I first came across Apache Cassandra at the start of 2009. As a beta tester for push alerts on the iPhone, our mobile news application was having a difficult time handling millions of user lookups to send timely updates. After evaluating several different approaches, I stumbled onto Cassandra. Here was a database where I had to model my data for the query I was going to make, optimizing the “fetch” to return the whole result set in a single disk seek. What had been taking up to 30 minutes, impacting latencies across the site, sped up to a matter of seconds—so fast that our development contacts at Apple had to ask us to lower our throughput!
Almost every aspect of Cassandra has changed substantially since then. What was initially a niche group of power users and distributed systems enthusiasts has blossomed into a thriving, diverse community. Over the years, Cassandra has proved itself time and again, running some of the largest workloads on the internet for services you use every day. An equally valid maturity signal is that you now have in front of you a third edition of this book.

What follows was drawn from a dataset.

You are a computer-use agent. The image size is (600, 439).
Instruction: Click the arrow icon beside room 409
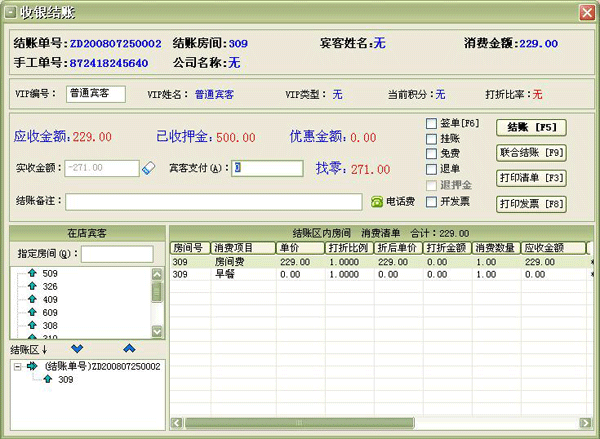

Through all its successes, Cassandra is still a difficult system to use. From installation to integration and operationalization, it remains nuanced, with plenty of gotchas. This book does a fantastic job of walking the reader through common pitfalls, with detailed explanations of important concepts.
No matter what your focus, read all the way through this book, so you understand the Cassandra system as a whole. As a developer, you may never need to care about anti-entropy repair (that’s the ops team’s job!), but you still need to understand its impact on maintaining data consistency. This may be the first time you have used a system where the operational mechanics affect how you configure your application for data consistency. You’ll also need to communicate the failure boundaries and cluster topology to your application team so they can configure data distribution and consistency levels correctly.

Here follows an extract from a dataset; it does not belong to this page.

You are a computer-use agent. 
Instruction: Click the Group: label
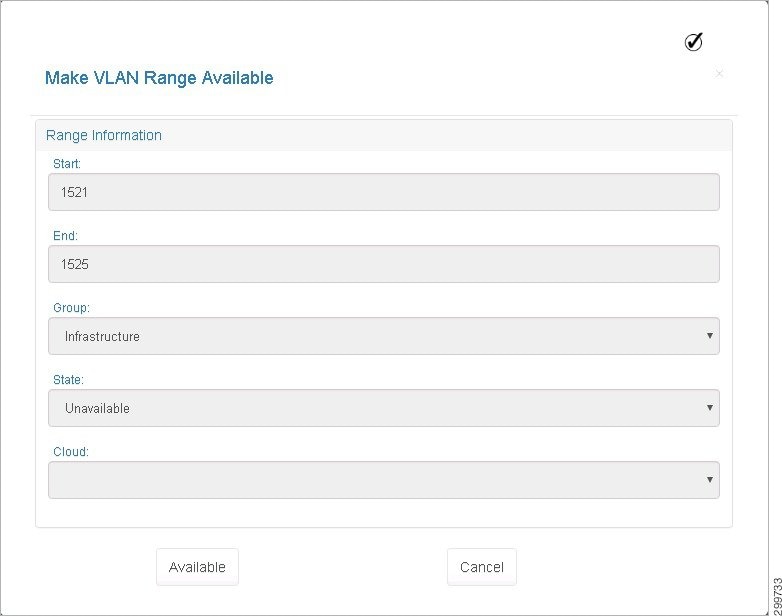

Regardless of your role, these concepts are difficult. This book, more than any single resource I’ve come across to date, does an excellent job of explaining things. We all learn differently, though, and I encourage you to supplement what this volume offers by engaging with Apache Cassandra’s thriving community, full of experienced power users, developers, and application architects who contribute code and documentation, participate in discussion lists and Slack channels, and speak at meetups and events. Use this book as your gateway into the world of Apache Cassandra.